ASSIGNED TASK:
Please copy every line of the records below that holds the word "screenshot".

_ _ _ _ _

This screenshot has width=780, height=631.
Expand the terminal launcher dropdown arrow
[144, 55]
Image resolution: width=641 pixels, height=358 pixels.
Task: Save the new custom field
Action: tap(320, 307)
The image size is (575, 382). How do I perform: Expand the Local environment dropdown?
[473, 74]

_ _ _ _ _

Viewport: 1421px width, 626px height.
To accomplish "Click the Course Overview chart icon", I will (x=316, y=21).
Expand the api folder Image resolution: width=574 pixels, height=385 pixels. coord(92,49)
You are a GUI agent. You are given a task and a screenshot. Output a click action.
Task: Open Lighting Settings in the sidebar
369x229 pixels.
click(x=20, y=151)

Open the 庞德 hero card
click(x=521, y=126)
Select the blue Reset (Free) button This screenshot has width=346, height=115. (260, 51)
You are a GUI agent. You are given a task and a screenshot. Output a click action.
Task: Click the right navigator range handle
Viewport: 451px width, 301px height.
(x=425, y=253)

_ _ _ _ _

THE COMPLETED TASK:
This screenshot has width=780, height=631.
You are a GUI agent. You are given a task and a screenshot. Output a click action.
Select the blue Reset (Free) button This screenshot has width=346, height=115. (260, 51)
You are a GUI agent. You are given a task and a screenshot. Output a click action.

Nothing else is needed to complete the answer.